[Stored data]
-------
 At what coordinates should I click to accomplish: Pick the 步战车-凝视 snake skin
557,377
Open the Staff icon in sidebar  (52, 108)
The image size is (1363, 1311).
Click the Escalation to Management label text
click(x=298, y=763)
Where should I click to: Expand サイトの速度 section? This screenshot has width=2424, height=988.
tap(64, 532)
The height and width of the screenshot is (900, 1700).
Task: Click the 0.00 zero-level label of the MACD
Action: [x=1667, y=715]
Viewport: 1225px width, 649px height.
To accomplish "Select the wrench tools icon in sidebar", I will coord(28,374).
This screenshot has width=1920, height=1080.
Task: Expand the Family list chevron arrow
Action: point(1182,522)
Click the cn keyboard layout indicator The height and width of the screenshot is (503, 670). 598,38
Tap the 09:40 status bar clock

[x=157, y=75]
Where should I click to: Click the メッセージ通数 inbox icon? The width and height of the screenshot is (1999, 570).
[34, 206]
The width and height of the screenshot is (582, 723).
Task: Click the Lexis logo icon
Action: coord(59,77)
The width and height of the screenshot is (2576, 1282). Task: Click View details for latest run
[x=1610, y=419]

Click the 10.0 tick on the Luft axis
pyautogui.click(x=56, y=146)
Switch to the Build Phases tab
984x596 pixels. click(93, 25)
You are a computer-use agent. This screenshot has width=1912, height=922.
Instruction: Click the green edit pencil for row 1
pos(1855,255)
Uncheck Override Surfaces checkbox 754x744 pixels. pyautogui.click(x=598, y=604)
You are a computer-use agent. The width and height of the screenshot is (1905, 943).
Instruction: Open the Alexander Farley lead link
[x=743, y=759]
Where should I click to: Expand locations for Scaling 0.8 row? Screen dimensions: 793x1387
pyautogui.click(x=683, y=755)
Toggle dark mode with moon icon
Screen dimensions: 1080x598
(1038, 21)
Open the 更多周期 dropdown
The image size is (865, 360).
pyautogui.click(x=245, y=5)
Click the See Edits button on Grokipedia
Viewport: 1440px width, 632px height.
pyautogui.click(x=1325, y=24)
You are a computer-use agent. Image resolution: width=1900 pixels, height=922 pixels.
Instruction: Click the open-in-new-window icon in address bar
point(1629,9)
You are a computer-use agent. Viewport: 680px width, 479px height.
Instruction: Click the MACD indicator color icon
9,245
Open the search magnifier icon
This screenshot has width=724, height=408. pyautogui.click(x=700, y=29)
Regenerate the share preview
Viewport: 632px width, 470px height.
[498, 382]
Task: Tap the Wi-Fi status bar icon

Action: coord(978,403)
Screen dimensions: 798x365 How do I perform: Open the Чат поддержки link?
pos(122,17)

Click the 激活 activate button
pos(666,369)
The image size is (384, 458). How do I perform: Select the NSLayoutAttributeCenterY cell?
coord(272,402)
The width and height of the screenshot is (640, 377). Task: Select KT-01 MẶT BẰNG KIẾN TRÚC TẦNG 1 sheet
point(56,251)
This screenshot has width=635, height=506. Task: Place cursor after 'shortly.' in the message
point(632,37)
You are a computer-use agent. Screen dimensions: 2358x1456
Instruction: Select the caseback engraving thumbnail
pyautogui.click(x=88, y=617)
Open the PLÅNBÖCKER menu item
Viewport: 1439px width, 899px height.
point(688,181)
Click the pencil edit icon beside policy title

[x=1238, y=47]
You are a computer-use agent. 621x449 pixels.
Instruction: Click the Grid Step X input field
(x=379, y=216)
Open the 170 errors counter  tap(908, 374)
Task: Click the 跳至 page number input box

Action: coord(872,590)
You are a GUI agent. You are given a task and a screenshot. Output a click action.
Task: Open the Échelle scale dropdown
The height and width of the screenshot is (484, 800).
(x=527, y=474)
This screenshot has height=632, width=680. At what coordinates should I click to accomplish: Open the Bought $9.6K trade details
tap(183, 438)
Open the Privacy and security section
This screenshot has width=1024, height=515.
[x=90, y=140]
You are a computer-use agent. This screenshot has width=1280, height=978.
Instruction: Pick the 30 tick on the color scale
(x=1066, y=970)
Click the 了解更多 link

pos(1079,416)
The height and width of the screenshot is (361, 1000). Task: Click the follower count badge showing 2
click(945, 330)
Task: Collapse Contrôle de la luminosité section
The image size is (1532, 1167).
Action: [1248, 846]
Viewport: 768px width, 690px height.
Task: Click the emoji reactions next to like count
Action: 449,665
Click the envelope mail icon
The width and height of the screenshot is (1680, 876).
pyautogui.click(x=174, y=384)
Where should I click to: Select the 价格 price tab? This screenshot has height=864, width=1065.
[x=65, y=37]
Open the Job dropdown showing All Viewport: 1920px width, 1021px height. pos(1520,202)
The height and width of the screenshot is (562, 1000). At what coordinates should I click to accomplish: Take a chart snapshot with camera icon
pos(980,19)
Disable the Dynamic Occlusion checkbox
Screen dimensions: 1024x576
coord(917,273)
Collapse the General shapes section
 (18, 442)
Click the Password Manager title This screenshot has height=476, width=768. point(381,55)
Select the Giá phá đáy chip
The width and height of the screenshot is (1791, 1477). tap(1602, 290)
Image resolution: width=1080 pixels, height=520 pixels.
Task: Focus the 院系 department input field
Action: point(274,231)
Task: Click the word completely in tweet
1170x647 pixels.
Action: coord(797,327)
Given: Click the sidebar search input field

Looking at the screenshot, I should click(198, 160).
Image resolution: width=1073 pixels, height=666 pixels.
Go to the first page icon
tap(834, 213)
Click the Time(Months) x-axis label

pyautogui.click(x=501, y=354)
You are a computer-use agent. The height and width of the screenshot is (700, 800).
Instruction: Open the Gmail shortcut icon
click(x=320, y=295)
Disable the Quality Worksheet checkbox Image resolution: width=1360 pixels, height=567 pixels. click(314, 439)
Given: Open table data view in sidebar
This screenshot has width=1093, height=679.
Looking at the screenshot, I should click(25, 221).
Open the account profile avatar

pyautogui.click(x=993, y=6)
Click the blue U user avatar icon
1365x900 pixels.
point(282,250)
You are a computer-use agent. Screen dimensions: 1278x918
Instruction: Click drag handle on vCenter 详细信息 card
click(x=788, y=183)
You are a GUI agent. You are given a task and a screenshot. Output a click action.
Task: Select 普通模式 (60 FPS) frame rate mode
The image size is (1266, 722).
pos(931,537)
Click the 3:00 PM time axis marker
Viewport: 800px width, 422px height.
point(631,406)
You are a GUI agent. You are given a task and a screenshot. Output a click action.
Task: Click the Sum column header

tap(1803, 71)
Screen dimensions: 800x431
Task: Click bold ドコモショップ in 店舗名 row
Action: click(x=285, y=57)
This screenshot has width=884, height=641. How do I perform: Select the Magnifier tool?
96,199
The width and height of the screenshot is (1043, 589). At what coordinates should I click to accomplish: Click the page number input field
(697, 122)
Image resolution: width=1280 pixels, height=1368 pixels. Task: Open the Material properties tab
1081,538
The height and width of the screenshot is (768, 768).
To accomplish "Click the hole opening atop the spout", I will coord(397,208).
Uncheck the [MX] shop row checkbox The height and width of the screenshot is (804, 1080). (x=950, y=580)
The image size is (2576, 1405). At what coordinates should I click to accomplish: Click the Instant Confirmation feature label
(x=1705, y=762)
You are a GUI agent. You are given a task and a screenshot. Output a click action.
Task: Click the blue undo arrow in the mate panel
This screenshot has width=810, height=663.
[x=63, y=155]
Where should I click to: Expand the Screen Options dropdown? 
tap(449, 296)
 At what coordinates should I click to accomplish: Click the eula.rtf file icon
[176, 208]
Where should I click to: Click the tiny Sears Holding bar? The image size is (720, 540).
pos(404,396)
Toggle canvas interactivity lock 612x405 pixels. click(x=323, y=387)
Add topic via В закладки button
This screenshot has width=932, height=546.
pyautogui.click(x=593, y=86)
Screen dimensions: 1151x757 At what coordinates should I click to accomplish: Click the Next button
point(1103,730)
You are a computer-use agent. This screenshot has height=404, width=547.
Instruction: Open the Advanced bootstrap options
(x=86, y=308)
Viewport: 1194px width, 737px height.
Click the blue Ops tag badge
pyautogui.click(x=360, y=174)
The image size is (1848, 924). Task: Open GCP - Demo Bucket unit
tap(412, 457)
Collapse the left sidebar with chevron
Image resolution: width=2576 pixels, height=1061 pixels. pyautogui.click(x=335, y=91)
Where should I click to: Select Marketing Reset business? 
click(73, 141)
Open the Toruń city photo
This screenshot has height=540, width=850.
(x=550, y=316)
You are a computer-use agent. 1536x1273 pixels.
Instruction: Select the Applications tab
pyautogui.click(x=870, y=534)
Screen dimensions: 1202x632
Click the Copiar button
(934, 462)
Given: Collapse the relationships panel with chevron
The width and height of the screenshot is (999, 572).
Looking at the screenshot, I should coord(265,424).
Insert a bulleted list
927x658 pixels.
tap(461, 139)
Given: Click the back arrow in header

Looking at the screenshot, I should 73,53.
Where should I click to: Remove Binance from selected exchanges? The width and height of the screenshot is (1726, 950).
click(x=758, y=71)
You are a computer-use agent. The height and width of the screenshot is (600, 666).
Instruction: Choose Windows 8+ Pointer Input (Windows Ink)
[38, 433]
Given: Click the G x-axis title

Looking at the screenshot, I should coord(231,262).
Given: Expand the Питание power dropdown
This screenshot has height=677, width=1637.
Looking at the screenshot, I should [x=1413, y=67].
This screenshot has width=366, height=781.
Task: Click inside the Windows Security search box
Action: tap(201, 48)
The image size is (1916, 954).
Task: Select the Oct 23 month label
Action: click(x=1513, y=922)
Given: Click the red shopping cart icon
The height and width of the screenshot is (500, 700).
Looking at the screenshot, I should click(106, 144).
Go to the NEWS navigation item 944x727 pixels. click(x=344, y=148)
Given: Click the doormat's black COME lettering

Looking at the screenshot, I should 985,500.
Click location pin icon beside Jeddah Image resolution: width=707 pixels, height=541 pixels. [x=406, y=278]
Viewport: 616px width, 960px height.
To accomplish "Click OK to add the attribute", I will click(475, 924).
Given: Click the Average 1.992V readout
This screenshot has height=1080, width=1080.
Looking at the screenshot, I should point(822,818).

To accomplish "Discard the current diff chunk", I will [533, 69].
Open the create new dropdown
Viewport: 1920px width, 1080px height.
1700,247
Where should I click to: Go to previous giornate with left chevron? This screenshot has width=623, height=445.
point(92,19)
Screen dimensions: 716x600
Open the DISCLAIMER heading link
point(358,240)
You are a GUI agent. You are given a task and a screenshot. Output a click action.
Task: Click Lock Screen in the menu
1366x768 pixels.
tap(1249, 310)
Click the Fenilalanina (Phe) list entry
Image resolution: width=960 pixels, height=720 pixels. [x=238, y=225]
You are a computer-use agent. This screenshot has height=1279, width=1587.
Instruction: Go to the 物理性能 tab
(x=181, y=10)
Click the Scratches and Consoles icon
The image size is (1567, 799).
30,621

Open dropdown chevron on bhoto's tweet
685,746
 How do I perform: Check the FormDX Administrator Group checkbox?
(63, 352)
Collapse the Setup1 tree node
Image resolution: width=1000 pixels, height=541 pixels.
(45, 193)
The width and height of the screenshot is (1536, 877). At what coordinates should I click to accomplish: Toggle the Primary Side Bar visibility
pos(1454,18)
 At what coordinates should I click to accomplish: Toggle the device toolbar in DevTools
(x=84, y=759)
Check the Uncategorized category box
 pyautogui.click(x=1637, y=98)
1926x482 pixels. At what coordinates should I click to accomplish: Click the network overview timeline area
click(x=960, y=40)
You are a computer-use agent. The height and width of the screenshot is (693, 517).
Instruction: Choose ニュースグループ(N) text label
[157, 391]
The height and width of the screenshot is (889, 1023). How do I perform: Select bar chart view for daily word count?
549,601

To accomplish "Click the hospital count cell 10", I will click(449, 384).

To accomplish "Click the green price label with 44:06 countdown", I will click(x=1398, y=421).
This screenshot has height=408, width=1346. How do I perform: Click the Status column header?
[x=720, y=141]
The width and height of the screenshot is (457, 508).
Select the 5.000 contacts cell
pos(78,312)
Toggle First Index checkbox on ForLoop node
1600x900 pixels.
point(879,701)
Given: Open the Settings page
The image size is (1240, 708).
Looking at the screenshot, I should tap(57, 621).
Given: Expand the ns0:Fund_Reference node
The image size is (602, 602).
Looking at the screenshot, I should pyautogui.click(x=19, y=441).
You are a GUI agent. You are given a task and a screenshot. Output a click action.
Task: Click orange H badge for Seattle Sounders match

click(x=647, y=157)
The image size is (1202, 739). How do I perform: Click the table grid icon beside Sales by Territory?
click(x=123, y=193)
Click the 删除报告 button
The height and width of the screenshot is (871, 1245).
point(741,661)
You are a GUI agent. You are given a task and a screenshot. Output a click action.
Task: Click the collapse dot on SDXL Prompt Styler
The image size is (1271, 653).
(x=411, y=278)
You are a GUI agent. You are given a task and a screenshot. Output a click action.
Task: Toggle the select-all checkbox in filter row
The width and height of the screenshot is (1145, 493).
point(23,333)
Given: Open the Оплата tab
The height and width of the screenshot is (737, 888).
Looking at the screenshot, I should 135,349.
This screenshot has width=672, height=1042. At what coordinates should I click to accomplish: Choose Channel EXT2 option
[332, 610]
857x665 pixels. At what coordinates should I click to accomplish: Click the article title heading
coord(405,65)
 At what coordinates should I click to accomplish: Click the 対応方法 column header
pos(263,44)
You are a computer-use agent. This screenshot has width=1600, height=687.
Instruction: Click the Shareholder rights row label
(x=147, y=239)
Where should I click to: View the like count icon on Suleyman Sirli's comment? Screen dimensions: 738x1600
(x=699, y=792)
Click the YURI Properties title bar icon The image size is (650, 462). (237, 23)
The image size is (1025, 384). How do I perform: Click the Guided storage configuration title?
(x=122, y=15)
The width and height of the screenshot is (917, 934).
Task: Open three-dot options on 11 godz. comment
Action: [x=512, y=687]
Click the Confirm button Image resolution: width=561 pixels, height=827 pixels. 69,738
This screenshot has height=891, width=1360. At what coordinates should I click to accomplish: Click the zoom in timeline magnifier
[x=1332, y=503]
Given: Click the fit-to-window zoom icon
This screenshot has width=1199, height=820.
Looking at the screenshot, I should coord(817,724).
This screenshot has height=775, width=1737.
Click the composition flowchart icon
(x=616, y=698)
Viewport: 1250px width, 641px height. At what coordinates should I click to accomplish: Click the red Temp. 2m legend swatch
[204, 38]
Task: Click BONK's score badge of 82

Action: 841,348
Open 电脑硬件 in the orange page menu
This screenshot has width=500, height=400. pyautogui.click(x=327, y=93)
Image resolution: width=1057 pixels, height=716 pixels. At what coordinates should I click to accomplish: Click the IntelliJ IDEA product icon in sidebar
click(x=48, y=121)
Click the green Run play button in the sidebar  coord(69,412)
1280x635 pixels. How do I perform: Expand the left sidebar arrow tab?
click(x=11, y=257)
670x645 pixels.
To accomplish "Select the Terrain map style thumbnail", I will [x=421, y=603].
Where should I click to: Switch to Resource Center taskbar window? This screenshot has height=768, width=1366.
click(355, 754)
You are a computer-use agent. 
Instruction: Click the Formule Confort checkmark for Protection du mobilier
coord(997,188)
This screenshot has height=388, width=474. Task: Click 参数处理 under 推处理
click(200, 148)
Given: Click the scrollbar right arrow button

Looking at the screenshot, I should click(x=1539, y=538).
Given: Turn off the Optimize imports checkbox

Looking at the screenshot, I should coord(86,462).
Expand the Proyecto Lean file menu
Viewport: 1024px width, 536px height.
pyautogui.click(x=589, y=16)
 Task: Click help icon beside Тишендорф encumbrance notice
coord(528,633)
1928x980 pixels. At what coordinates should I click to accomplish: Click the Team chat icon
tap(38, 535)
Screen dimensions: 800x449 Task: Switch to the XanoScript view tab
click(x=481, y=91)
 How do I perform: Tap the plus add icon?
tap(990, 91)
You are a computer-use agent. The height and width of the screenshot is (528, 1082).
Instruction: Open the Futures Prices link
-------
Task instructions —
Among the entries above, how many lines contain the string "Disable"? Write the number alone.

Response to this task —
2